Captaincy blank yet again - perhaps we need a completely different model for the captaincy but I'm sticking to it for now mainly due to a lack of free time
Doherty and Azpilicueta disappointing for the 2nd week in a row bringing big at the back into question
Mccarthy looked completely out of rhythm and Southampton just mentally collapsed in the second half against Spurs

Gameweek 3

With 2 free transfers and having Azpilicueta not playing enough, 3 transfers have been made for a -4
Vardy goes out for Calvert Lewin - both of them are expected to get similar returns according to the algo but Calvert Lewin is almost 3 million cheaper
De Bruyne comes in for Willian - KdB is the second best midfielder for the next 4 weeks and Willian regresses with the upcoming fixtures
Saiss in for Azpilicueta - looks like Wolves' great run of fixtures helps Saiss make the cut
Antonio stays despite a harsh fixture run - he still has one of the best underlying stats and the opponents he faces have not been as defensively solid as it seems on paper

My Team

Not much to smile about honestly
Justin and Taylor the budget defensive heroes who allowed the score to cross 40
Auba with a decent return, although nothing exceptional
Trent with a clean sheet and bonus point off the mark for the season
Mitchell coming off the bench with points for the second week in a row

Gameweek rank of 5.5 million!
Dele Alli has been a huge disappointment when compared to his teammate, Son.
Mccarthy's and Saint Maximin's existence in my team looks like a burden
Adams unlucky for the second week in a row to not score, or maybe he's just a bad finisher
Martial came in for Jimenez as a defensive move. Now Jimenez looks like a great asset with his upcoming fixture run. It's quite hard to make the difficult moves week on week even if in the long term it may seem obvious.

Gameweek 3

Alli went out for James Rodriguez on Saturday evening, with a wildcard being a real possibility
KdB in for Auba on Monday night for a -4. I was briefly considering keeping Auba but after watching de Bruyne against Wolves, it would take a brave man to go without him
Decided against the wildcard in the end. I'm still not quite sure who I would get if I had to play it now
Hoping that Vinagre gets some game time with Marcal's injury, otherwise next week can easily be as damaging as this one

And this is how the table looks after 2 weeks. My team still keeps the lead, but only just about. The machine will surely be glad with how it has managed to close down the gap in just a week. Hopefully both of us have a better GW 3 and beyond.

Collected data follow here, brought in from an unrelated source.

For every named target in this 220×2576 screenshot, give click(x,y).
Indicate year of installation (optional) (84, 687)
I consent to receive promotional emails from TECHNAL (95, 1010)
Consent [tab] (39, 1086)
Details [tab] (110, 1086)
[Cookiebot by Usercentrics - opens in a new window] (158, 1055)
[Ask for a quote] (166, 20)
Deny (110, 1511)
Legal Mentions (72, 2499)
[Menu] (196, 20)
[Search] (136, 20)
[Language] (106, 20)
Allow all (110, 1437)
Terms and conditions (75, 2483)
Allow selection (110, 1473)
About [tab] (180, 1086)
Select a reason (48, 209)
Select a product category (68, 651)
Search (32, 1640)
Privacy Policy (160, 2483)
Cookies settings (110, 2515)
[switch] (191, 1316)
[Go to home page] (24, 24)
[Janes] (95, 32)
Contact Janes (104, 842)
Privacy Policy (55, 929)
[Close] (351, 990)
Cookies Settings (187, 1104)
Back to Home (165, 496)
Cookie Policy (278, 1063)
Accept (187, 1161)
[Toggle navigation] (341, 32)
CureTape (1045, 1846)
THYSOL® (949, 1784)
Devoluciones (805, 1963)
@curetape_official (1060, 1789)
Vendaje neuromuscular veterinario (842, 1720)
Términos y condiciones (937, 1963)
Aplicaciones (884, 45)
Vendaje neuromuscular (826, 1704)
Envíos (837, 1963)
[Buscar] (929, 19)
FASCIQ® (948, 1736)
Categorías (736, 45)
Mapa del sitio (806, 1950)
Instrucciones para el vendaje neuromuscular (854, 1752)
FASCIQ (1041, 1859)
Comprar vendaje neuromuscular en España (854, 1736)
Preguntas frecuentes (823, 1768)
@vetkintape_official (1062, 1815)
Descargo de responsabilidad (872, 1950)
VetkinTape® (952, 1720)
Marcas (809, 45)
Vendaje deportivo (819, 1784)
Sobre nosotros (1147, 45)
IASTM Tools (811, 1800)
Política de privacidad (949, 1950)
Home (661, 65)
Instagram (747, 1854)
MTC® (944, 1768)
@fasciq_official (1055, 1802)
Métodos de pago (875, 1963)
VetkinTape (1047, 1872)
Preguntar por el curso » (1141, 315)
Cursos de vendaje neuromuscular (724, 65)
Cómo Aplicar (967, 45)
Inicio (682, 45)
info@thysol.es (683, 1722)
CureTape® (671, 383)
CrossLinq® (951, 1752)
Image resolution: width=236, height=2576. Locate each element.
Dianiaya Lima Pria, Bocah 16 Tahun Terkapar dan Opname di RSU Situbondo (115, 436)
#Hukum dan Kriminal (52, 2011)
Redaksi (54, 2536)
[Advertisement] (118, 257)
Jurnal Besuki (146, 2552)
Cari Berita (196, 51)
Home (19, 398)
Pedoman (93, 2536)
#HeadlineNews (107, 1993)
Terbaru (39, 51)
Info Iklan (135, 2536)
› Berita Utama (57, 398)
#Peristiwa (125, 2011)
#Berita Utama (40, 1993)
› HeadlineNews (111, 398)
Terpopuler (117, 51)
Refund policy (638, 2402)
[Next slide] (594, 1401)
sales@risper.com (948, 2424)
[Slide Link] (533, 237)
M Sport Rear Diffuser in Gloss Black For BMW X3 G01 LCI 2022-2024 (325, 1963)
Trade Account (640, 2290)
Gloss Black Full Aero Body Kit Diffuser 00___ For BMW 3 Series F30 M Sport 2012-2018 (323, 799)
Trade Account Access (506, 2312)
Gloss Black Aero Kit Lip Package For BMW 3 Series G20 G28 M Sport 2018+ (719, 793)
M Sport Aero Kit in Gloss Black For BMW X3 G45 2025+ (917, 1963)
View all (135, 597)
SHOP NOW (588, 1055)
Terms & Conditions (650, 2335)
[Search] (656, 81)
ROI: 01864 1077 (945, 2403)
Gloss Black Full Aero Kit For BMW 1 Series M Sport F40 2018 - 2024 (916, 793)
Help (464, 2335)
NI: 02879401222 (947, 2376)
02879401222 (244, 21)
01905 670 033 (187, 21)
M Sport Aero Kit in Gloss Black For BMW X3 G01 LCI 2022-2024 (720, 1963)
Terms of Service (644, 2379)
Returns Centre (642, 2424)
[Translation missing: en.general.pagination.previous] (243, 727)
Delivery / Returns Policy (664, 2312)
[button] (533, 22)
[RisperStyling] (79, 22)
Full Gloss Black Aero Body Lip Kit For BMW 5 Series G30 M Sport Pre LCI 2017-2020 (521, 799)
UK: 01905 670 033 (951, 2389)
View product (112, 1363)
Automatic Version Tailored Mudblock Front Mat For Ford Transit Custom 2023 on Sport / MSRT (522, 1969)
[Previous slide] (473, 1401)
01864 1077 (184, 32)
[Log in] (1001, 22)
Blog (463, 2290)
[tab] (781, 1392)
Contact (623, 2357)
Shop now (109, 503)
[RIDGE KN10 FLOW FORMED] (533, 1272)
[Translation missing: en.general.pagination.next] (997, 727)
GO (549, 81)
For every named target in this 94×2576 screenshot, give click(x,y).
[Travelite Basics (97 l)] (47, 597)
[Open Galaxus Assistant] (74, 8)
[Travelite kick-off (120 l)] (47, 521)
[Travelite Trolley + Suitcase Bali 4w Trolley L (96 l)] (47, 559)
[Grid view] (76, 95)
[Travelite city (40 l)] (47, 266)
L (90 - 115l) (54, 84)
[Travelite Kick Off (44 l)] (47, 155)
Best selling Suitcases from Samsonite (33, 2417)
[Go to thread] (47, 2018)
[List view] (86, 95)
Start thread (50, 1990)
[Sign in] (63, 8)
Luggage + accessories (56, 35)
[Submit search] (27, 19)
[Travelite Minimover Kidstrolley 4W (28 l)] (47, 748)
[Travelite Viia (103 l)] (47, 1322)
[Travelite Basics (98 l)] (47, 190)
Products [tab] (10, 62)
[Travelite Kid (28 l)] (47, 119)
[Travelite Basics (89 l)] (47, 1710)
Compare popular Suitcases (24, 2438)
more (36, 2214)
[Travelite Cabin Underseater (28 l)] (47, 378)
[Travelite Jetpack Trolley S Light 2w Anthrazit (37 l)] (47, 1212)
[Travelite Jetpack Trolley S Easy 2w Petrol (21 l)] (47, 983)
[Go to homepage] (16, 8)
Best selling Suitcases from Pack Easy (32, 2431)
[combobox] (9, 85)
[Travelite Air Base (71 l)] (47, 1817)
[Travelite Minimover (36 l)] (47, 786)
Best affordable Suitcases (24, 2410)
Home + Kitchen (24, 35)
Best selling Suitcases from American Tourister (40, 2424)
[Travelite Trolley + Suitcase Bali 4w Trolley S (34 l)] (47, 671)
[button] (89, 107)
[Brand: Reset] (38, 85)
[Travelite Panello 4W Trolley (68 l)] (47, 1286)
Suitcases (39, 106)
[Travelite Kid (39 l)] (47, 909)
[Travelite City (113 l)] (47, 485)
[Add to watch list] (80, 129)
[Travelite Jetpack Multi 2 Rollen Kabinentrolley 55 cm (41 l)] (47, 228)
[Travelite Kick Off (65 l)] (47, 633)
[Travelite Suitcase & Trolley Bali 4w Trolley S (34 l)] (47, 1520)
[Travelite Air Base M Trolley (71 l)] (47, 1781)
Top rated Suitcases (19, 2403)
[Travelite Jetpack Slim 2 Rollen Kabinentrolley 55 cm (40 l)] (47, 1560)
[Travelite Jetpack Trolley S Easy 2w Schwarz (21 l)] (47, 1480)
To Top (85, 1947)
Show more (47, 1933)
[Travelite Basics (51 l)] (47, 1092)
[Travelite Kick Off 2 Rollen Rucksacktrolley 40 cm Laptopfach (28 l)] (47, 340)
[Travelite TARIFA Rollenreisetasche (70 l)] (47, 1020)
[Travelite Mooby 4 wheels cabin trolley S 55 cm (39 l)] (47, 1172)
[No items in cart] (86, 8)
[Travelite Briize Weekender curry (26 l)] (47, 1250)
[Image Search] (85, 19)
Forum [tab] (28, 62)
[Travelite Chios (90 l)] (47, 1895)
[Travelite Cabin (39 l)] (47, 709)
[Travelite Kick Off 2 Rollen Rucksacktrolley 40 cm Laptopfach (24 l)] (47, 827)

7. Gameweek 2 Preview: Man vs Machine - Solid Start to the Season

It was quite an up and down week for the machine learning based Algo Team. A GW 1 score of 66 is not something to feel upset about (Do machines have feelings anyway? Is that an advantage or a disadvantage?) but it could have been quite an amazing scoreline if the captaincy pick was the right one. My own team did better with 84 points. The difference in scores between Man and Machine was exactly the difference between a Salah captain and an Antonio captain.

Algo Team

The first game of the season saw Willian bag 3 assists and look extremely lively. He was unfortunate not to come away with a goal, hitting the post with his free kick.
Vardy did absolutely nothing for the entire game but came away with a brace thanks to his two penalties
Mo Salah and his hattrick but more on that later

Captaincy: Perhaps it's the error metric or the captaincy model itself but I feel that the fact that Antonio was picked by it was a gamble in itself. Personally I feel it is safer to go with one of the big boys who have a favourable fixture, but I guess I'm not a machine
Big at the back: Not a great start for the 4 big defenders. Doherty came close to a goal and Robbo got an assist but not much to speak of for the rest of them

Gameweek 2:

The model predicts Jimenez and Wan Bissaka to do slightly better than Ings and Doherty in the next 4 games but not by much and not in the very next fixture anyway, so it will be holding it's transfer
The captaincy model has picked Salah (chasing points and a week too late to the party?)
Steer comes in to replace Mccarthy in goal

My Team

Mo Salah - absolute legend. He looked really sharp and my plan to get rid of him has been quickly shelved
Justin and Mitchell with important points providing great value. Vinagre for staying on the bench for 90 mins.
Werner looked good, Auba got his goal and Jimenez looked as reliable as ever.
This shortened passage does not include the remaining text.